- **Source excerpt**

########

# Is it just me, or?



## Metal Ken (Nov 1, 2004)

is this forum starting to get pretty busy in the past few days?

This rules, it takes me a while to check out all the posts, instead of 5 minutes \m/


----------



## macalpine88 (Nov 1, 2004)

dude i was just thinking the same thing there are so many more topics and posts. i was on for about 20 minutes aday(past3 days) just checking new replys. its wild,wacky stuff


----------



## Metal Ken (Nov 1, 2004)

Its cool as hell though \m/


----------



## Vince (Nov 1, 2004)

yeah, this is the best music forum I've found. Everyone's cool and everyone knows what they're talking about. Not a finer musicians group anywhere on the 'net. It's good to see more people coming here.


----------



## Digital Black (Nov 1, 2004)

AS it should be!

########

- **Listing**
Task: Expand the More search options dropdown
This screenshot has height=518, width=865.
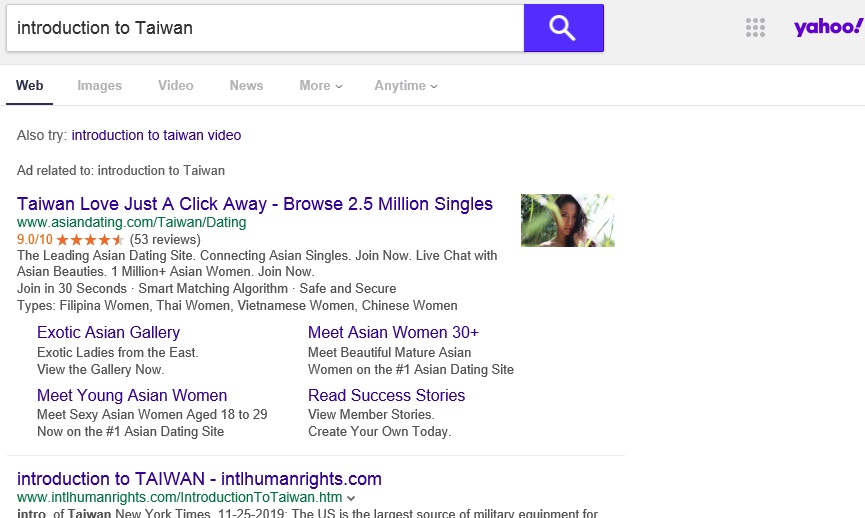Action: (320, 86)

########

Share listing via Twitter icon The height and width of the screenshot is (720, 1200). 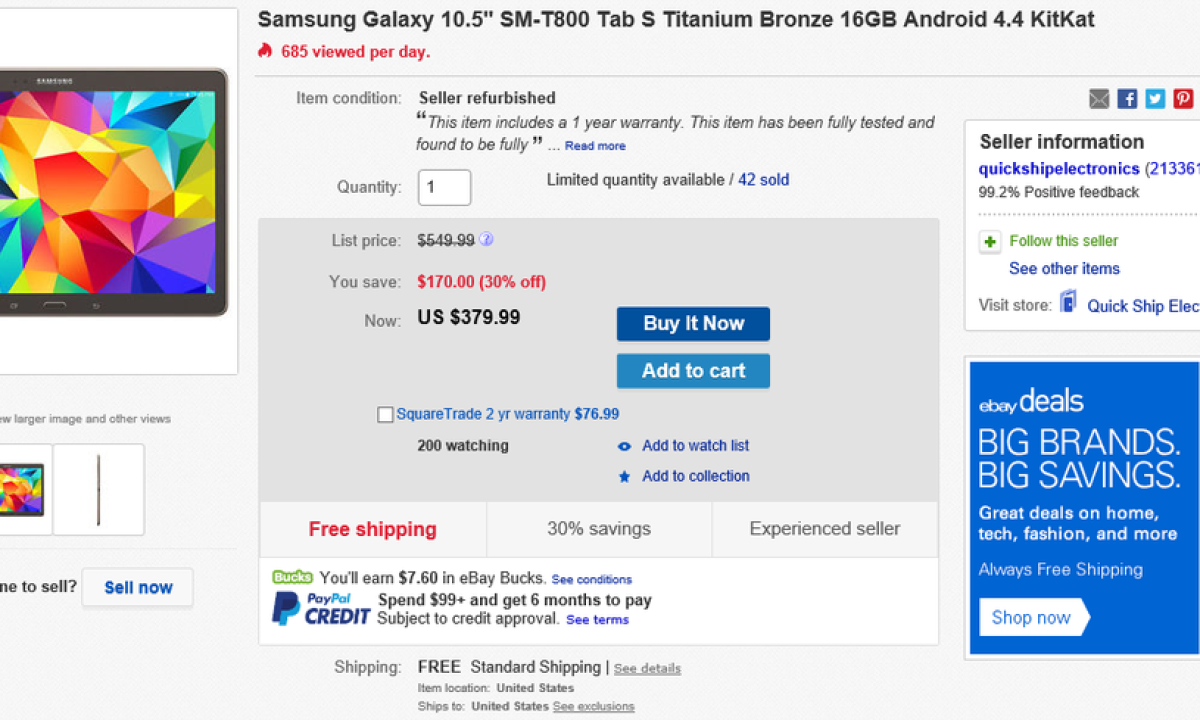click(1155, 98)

########

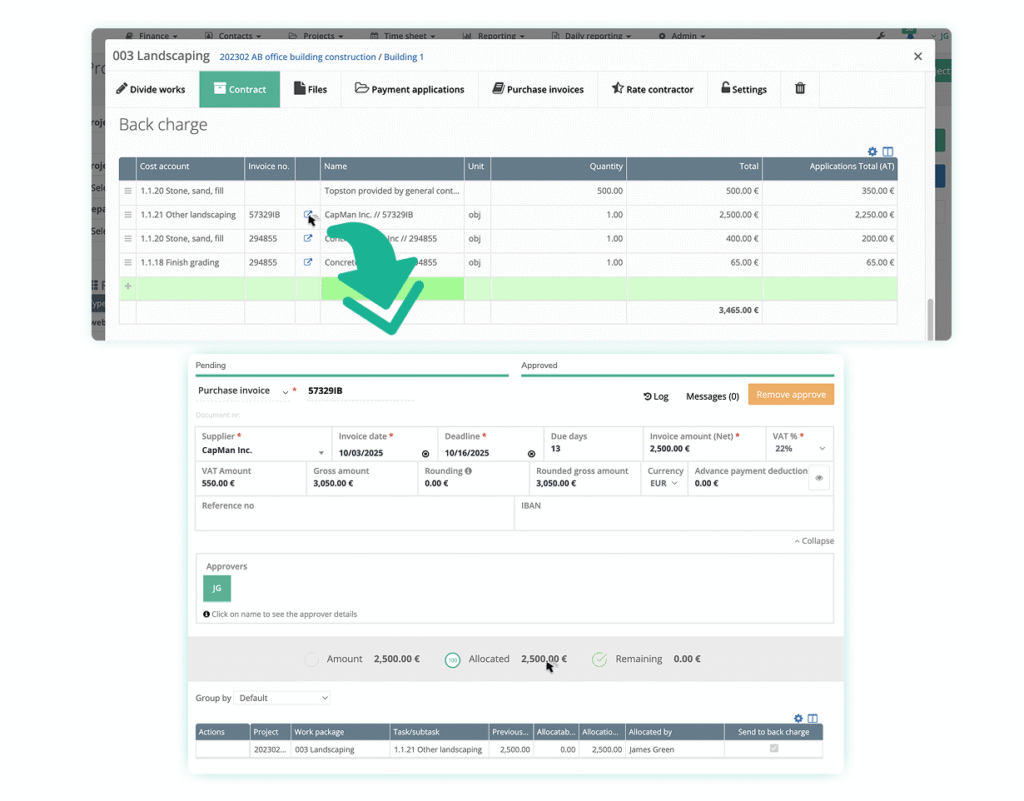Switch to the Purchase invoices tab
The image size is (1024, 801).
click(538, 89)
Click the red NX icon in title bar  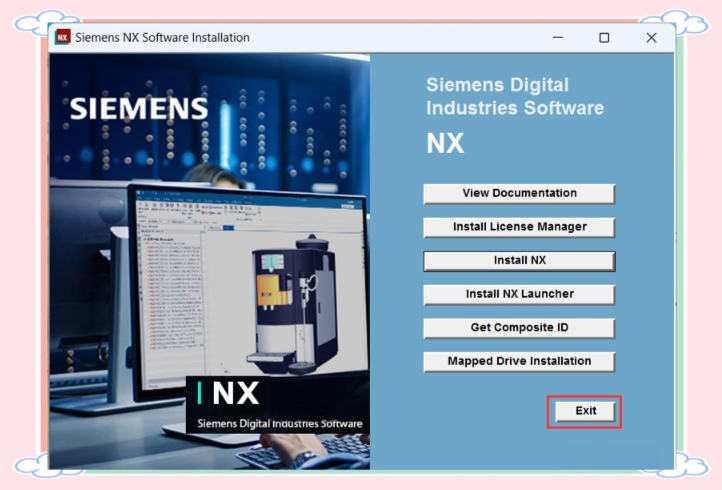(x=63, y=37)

########

- **Do this**
Answer these from the forum thread:
(a) How long does Metal Ken say checking all the posts used to take?
(b) How much time does macalpine88 say they spent on the forum each day over the past three days?
(c) How does Vince rank this forum among the music forums he has found?

- **Exercise solution**
(a) 5 minutes
(b) About 20 minutes a day
(c) The best one he has found